Gestützt auf diesen Sachverhalt, macht der Beschwerdeführer nunmehr mit seiner Beschwerde gemäß Art. 132 B-VG unter Berufung auf die Erfüllung der Voraussetzungen des § 27 VwGG 1965 die Verletzung der Entscheidungspflicht der belangten Behörde „wegen Nichterledigung seines als ‚Säumnisbeschwerde' bezeichneten Antrages vom 16. 8. 1979 auf Übergang der Zuständigkeit und Entscheidung der belangten Behörde über die gegen ihn erstattete Disziplinaranzeige vom 2. 9. 1978“ geltend.

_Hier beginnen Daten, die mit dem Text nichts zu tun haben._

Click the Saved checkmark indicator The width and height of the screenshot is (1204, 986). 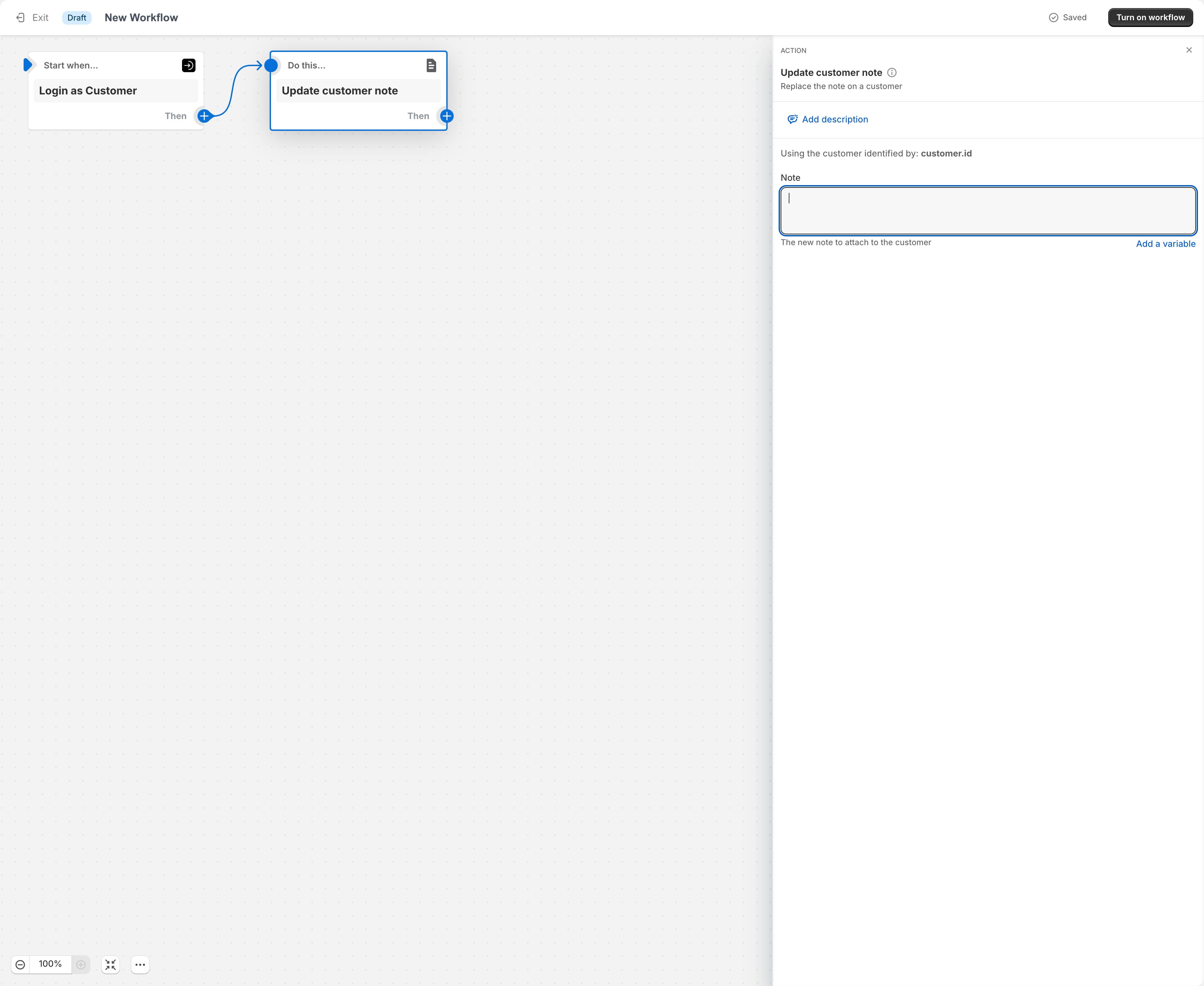pyautogui.click(x=1053, y=17)
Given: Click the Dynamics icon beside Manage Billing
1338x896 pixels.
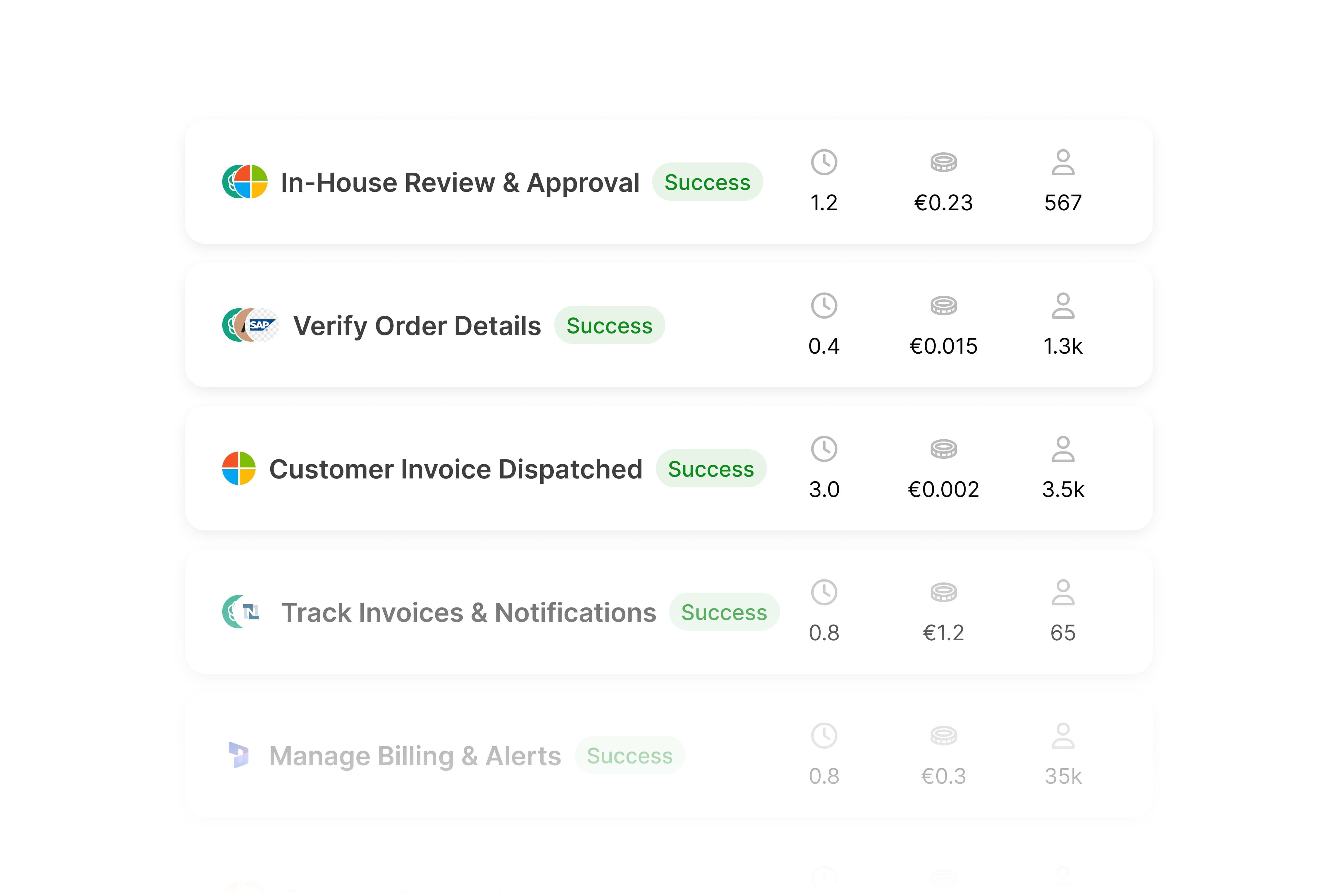Looking at the screenshot, I should 239,755.
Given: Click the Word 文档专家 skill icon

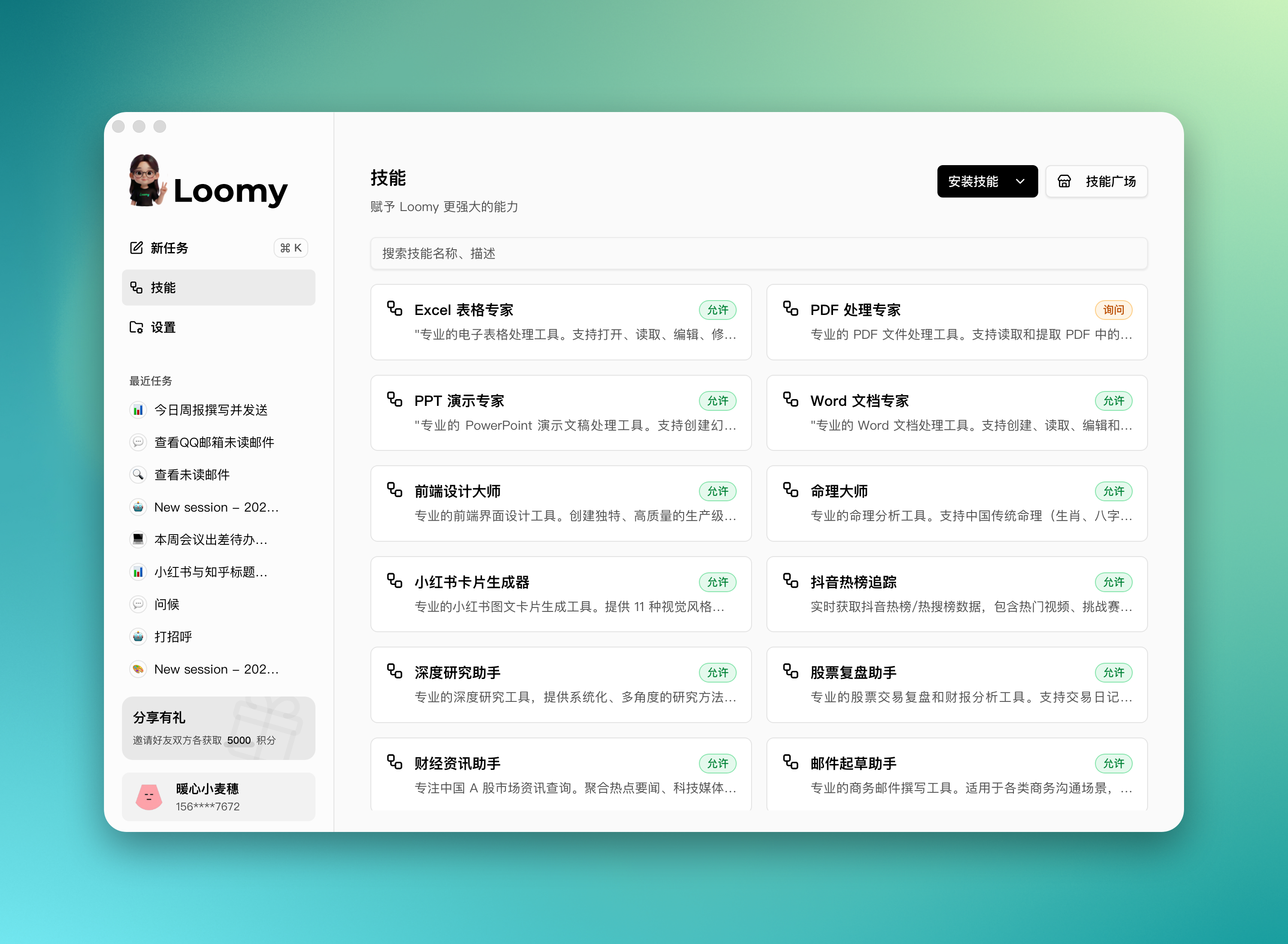Looking at the screenshot, I should [x=791, y=400].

Der Verwaltungsgerichtshof hat in seinem vom Beschwerdeführer bezogenen Erkenntnis vom 4. März 1981, Zl. 09/0943/80, zur Frage der Zuständigkeit der belangten Behörde ausgeführt, die Bestimmung des § 73 Abs. 2 AVG 1950 - anwendbar im Disziplinarverfahren im Hinblick auf § 65 BDG (1977), bis zum Inkrafttreten des BDG 1979 mit 1. Jänner 1980, seit diesem Zeitpunkt gemäß § 105 BDG 1979 - sehe vor, daß auf schriftliches Verlangen der Partei, der innerhalb der sechsmonatigen Frist des Abs. 1 dieser Gesetzesstelle ein deren Antrag erledigender Bescheid nicht zugestellt wurde, die Zuständigkeit auf die zur Entscheidung sachlich in Betracht kommende Oberbehörde übergehe. Abgesehen von der Rechtswirksamkeit des dem angefochtenen Disziplinarerkenntnis zugrundeliegenden Verhandlungsbeschlusses vom 15. November 1979 seien daher zufolge des Devolutionsantrages des Beschwerdeführers vom 16. August 1979 mangels einer sachlichen Trennbarkeit sämtliche der Disziplinarkommission nach den Bestimmungen des BDG (1977) zustehenden Befugnisse auf die belangte Behörde übergegangen, die somit im Sinne ihrer zutreffenden Annahme ihren Abspruch auch nicht auf die Erledigung des Einstellungsantrages als solchen zu beschränken gehabt habe. Hiebei war sachverhaltsmäßig davon ausgegangen worden, daß der Beschwerdeführer mit Eingabe an die Disziplinarkommission die Einstellung des Disziplinarverfahrens beantragt habe (Disziplinaranzeige des Landesgendarmeriekommandos für Oberösterreich aufgrund des Erhebungsberichtes des Bezirksgendarmeriekommandos P vom 2. September 1978 - zufolge der mit Beschluß der Disziplinarkommission beim Bundesministerium für Inneres vom 14. Dezember 1978 in Ansehung der den Gegenstand dieser Anzeige bildenden
Tatbestände gegen den Beschwerdeführer gemäß § 83 Abs. 1 BDG (1977) das Disziplinarverfahren eingeleitet worden war und Disziplinaranzeige des Landesgendarmeriekommandos für Oberösterreich vom 22. Dezember 1978 - (Erhebungsbericht des Bezirksgendarmeriekommandos P vom 5. Dezember 1978, eingelangt bei der Disziplinarkommission am 27. Dezember 1978. Weiters wurde davon ausgegangen, daß der Beschwerdeführer mit „Säumnisbeschwerde“ vom 16. August 1979 an die belangte Behörde unter Bezugnahme auf diesen Antrag den Übergang der Entscheidungspflicht geltend gemacht und daß die belangte Behörde mit Bescheid vom 15. November 1979 über diesen Devolutionsantrag wie folgt abgesprochen habe:
„Der Säumnisbeschwerde vom 16. 8. 1979 wird Folge gegeben.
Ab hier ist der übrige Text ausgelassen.